Unfortunately, I am not allowed to make comments. Therefore I have to write a new answer.
The already given answer suggests to subtract a small amount from the x value (0.001 in this example) to prevent the triangle effect. But this is not quite accurate and can only be seen as workaround.
The triangle effect is caused by the sorting performed by jqPlot. Sorting is required by most chart types, including line charts. If the data is already sorted before feeding it to jqPlot, sorting can be disabled for jqPlot by setting the sortData attribute to false, see jqPlot.sortData
This will prevent the sorting issues and therefore no triangle effect occurs!
You may also want to hide the point markers as jqPlot doesn't know the difference between the real points and our injected artificial points.
var data = [3, 7, 9, 1, 4, 6, 8, 2, 5];
var points = [[1, data[0]]];
for (var i = 1; i < data.length; i++) {
points.push([i + 1, data[i - 1]]);
points.push([i + 1, data[i]]);
}
var plot1 = $.jqplot('chart1', [points], {
sortData: false,
seriesDefaults: {
showMarker: false
}
});
Try it in a fiddle
If you want to get also the point markers right, the only option I see is changing the rendering logic, e.g. writing a step chart plugin.
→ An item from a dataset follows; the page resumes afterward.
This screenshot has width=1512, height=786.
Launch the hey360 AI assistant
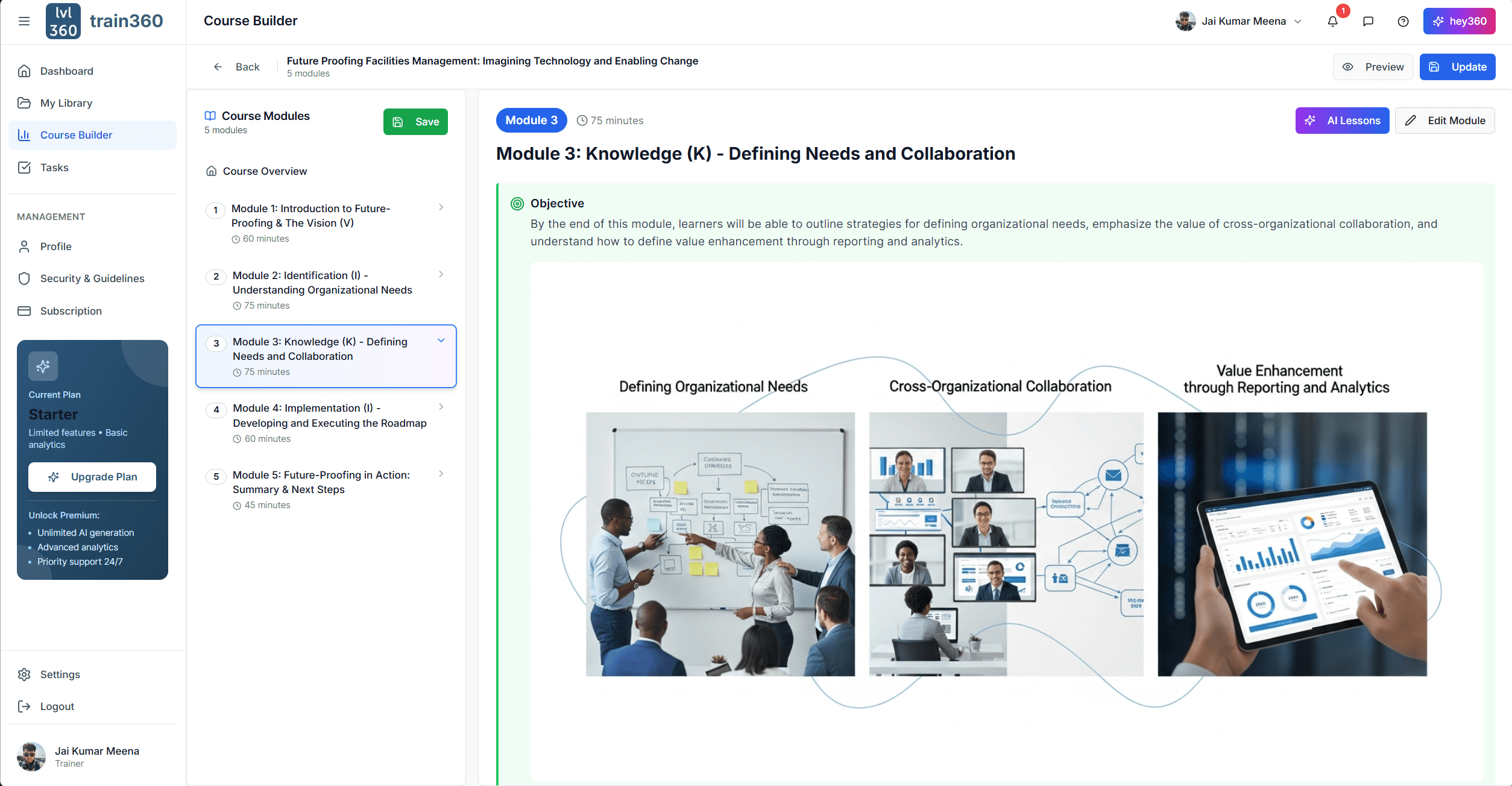1459,21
For reference, see also the answers in the following post: jqPlot step chart not plotting in series order
You need to specify both the x and y value for each point on the graph. The tricky thing is, if two points have the same x value, jqplot may reverse them, which winds up looking like a triangle plot rather than a square. So, the solution is to take each point after the first, subtract a small amount from the x value (in my example, 0.001), and make that the x value for a new point that has the same y value as the point before it. Here's a hard-coded example:
var plot1 = $.jqplot ('chart1', [[
[1,3], [1.999,3],
[2,7], [2.999,7],
[3,9], [3.999,9],
//...
]]);
Try it in a fiddle.
To create such a list in code, just loop over the original data set and add the necessary extra steps:
var data = [3,7,9,1,4,6,8,2,5];
var points = [[1, data[0]]], len = data.length;
for (var i = 1; i < len; i++) {
points.push([i + .999, data[i - 1]]);
points.push([i + 1, data[i]]);
}
var plot1 = $.jqplot ('chart1', [points]);
Try it in an updated fiddle.